_Trecho do texto_
========================================
CEN-TRA-LI-ZA-ÇÃO – entenderam?

CEN-TRA-LI-ZA-ÇÃO – entenderam?
Sérgio Jacomino [1]

A pós-modernidade e o relativismo – a fragmentação do real e a era do post truth

Deparei-me nesta radiosa manhã com o texto As centrais de cartórios e os riscos à proteção de dados pessoais – Centralização do sistema registral é incompatível com as disposições da LGPD, de autoria de renomados juristas que se dedicaram à tarefa de prospectar o que poderia vir a ser o ONR – Operador Nacional do Registro Eletrônico de Imóveis e o SREI – Sistema de Registro Eletrônico de Imóveis [2].

O texto é uma reiteração de argumentos já apresentados e que parecem dimanar de uma mesma fonte original, fonte esta que, por seu turno, busca diligentemente erigir uma espécie de “mito fundacional” do Sistema SREI-ONR, assentando-o sobre meras narrativas. Nihil novi sub sole, apenas um típico fenômeno de desinformação.

Mas, afinal, qual o eixo essencial do artigo? Em que bases se assenta?
========================================
_Tarefa_
Liste cada sigla diferente que aparece no texto sobre a centralização do registro de imóveis.

_Dados fornecidos_
========================================
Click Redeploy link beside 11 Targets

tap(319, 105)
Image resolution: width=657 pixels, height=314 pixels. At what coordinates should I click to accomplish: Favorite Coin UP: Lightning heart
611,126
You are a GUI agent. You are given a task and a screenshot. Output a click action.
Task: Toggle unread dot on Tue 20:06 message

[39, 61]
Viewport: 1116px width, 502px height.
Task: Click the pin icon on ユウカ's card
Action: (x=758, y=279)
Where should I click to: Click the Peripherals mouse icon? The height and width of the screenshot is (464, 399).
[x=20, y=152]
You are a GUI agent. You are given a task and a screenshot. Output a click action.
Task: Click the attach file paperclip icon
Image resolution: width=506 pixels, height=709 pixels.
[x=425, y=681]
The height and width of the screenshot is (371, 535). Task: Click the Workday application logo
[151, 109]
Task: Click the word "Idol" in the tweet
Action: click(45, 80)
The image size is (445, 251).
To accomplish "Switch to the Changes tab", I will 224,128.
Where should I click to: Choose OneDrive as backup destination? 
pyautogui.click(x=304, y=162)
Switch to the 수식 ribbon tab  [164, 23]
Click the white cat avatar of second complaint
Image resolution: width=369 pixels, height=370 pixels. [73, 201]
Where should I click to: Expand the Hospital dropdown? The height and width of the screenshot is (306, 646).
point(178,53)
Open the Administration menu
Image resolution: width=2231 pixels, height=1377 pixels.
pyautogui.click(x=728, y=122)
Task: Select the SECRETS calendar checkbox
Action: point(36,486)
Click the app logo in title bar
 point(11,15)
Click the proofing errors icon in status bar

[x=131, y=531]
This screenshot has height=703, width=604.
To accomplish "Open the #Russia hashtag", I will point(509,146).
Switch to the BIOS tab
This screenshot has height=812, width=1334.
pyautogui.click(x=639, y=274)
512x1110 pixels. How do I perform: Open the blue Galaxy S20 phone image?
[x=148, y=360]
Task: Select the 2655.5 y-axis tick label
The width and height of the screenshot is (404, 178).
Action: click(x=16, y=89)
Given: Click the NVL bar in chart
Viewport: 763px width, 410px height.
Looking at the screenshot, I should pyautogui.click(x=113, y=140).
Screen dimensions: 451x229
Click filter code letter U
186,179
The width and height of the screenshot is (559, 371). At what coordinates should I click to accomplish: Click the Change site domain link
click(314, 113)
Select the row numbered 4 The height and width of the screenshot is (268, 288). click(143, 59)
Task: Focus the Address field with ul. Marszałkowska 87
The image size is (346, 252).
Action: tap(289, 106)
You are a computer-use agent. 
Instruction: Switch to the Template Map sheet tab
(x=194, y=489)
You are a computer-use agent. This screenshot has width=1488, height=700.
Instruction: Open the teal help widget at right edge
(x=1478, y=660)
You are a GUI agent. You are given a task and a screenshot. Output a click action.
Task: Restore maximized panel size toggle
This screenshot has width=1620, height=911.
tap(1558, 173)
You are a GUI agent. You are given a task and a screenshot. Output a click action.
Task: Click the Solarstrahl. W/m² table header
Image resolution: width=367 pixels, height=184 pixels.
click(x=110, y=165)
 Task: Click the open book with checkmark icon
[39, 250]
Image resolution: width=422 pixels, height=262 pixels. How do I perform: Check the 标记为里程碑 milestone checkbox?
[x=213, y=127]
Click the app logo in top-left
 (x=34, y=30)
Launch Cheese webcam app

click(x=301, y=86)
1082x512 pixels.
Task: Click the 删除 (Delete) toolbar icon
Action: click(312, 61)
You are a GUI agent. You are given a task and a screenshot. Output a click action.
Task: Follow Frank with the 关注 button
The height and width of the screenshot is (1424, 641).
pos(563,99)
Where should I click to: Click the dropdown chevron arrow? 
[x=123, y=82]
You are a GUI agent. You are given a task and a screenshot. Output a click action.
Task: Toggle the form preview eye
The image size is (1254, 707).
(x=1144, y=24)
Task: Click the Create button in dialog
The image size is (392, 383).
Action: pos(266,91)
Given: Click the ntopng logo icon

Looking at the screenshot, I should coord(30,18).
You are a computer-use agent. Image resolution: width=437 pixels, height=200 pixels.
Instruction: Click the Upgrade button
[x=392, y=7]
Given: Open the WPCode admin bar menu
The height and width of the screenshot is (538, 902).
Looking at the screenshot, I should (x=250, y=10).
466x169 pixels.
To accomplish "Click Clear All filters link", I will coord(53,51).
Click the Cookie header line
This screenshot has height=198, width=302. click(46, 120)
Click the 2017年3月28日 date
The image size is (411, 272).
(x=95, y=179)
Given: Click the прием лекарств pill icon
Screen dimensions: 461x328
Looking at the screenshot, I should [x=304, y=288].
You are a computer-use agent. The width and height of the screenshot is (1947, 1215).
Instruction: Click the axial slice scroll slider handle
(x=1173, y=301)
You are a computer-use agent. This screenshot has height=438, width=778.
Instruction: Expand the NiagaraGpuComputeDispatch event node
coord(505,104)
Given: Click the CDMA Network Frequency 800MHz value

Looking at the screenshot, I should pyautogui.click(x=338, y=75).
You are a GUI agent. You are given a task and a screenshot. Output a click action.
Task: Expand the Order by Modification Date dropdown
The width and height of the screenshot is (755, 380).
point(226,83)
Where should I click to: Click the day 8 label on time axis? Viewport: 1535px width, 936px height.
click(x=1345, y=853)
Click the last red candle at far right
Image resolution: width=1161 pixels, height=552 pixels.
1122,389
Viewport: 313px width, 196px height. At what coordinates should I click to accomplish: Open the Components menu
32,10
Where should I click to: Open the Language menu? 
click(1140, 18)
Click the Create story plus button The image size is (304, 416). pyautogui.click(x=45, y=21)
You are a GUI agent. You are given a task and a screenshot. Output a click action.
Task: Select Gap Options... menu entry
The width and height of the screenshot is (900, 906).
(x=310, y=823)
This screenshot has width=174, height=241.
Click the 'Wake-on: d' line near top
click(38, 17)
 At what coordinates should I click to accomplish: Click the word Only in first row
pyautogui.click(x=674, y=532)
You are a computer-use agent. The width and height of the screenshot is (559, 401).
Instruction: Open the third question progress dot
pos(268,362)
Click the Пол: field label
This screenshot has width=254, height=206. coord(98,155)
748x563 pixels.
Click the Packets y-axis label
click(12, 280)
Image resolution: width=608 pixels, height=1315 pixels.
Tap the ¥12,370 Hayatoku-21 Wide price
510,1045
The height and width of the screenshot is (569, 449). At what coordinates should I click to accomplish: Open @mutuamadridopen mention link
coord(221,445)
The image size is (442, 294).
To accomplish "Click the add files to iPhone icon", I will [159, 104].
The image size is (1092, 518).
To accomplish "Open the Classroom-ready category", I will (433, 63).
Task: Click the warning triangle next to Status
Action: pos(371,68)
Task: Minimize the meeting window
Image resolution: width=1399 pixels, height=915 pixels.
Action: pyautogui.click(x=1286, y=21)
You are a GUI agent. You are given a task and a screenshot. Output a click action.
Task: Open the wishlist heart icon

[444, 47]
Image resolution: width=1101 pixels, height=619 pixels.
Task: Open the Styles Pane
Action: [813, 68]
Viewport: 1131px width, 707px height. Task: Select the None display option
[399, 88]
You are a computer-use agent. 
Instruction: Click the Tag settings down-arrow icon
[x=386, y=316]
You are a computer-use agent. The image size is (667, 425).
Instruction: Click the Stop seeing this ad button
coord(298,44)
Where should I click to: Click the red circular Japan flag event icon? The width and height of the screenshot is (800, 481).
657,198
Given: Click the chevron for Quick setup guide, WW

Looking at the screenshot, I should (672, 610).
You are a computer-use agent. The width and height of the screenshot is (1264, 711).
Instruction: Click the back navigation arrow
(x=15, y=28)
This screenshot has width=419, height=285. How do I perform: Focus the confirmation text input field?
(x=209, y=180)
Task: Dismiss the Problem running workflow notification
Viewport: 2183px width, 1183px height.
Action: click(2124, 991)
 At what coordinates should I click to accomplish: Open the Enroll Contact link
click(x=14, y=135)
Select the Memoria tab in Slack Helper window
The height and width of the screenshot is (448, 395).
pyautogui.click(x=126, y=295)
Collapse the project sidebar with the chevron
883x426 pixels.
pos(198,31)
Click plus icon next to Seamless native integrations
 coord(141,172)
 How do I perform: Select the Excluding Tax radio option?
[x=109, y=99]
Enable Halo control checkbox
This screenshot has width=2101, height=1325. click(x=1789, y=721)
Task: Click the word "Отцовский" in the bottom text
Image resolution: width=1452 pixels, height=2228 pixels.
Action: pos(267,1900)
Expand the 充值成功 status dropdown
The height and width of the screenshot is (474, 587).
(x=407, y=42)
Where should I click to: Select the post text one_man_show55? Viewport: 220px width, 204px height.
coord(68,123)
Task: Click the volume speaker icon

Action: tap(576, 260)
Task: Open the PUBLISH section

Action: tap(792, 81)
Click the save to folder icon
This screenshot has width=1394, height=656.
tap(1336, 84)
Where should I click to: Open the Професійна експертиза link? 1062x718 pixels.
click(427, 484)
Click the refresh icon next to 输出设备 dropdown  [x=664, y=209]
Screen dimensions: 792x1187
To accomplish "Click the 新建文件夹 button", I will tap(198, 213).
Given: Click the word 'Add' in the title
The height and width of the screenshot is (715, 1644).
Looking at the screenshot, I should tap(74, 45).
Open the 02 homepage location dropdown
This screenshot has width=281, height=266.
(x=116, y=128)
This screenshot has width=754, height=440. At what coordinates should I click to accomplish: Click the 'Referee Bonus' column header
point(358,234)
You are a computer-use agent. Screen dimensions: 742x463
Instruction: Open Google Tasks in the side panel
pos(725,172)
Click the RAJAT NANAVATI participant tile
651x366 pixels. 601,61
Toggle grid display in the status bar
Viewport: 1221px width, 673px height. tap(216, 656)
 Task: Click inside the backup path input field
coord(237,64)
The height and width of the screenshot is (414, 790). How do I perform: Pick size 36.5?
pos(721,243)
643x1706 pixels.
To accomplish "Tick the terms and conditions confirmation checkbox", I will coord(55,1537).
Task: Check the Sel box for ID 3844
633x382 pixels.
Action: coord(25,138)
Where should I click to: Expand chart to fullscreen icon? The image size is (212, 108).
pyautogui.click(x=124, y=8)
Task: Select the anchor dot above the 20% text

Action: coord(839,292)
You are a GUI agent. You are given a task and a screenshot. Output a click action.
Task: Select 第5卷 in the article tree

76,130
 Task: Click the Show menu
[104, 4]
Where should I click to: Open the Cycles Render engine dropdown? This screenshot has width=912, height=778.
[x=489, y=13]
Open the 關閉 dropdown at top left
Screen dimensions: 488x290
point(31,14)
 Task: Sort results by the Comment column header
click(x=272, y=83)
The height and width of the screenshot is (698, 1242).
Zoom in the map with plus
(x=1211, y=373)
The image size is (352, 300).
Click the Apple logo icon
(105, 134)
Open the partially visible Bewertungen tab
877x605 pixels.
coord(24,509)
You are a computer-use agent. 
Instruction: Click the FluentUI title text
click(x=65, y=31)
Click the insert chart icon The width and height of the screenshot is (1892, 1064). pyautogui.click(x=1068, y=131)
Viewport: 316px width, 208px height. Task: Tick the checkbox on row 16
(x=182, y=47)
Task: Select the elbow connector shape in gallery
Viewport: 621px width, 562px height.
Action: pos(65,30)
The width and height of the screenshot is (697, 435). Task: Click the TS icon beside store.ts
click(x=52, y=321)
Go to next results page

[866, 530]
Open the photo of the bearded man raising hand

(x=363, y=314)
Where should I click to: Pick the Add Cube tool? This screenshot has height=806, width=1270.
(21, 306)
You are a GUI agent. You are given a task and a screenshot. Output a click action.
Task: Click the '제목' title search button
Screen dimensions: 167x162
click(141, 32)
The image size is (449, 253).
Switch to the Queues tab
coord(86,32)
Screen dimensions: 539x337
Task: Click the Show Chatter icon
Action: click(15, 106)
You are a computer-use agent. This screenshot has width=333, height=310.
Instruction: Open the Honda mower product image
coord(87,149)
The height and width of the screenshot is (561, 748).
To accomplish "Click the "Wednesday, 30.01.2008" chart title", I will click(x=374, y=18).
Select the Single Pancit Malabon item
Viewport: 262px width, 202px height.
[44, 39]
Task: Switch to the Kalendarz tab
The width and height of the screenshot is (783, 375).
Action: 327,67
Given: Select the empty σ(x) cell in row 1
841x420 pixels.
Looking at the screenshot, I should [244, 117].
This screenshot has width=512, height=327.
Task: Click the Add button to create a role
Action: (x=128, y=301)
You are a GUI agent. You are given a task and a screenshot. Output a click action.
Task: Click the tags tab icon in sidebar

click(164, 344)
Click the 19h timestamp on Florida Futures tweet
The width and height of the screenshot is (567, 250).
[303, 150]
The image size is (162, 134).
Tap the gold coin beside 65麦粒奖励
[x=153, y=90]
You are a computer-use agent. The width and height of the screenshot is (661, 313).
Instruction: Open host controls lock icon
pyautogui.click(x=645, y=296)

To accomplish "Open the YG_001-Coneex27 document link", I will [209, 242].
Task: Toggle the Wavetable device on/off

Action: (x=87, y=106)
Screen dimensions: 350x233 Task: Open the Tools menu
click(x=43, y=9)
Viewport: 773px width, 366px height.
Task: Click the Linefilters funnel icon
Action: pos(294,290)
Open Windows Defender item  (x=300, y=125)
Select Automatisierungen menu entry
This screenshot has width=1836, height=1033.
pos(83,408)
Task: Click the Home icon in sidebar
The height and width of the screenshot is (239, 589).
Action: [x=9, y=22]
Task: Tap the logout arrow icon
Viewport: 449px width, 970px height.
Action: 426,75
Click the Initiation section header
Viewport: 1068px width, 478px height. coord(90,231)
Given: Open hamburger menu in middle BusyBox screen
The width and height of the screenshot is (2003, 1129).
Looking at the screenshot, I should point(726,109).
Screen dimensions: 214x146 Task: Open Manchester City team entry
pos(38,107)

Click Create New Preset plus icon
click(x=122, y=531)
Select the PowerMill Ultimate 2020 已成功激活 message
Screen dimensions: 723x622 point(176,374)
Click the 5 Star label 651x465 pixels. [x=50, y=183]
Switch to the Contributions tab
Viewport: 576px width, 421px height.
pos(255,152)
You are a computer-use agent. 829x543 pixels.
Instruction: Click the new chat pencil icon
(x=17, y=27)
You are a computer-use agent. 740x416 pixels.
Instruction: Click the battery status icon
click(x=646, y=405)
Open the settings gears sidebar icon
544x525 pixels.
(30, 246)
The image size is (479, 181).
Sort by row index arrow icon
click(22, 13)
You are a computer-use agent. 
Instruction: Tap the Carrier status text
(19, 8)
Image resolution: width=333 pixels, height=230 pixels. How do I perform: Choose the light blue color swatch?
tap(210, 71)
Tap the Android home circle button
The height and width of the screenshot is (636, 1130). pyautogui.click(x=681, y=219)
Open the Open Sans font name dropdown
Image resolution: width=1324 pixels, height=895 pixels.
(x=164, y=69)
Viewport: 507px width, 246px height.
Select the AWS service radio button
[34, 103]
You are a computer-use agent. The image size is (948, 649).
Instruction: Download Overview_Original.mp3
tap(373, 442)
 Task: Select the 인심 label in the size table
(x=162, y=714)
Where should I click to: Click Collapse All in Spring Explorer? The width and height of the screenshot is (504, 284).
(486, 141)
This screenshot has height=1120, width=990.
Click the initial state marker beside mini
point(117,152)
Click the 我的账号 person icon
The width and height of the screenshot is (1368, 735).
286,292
========================================
_Resposta final_
LGPD, ONR, SREI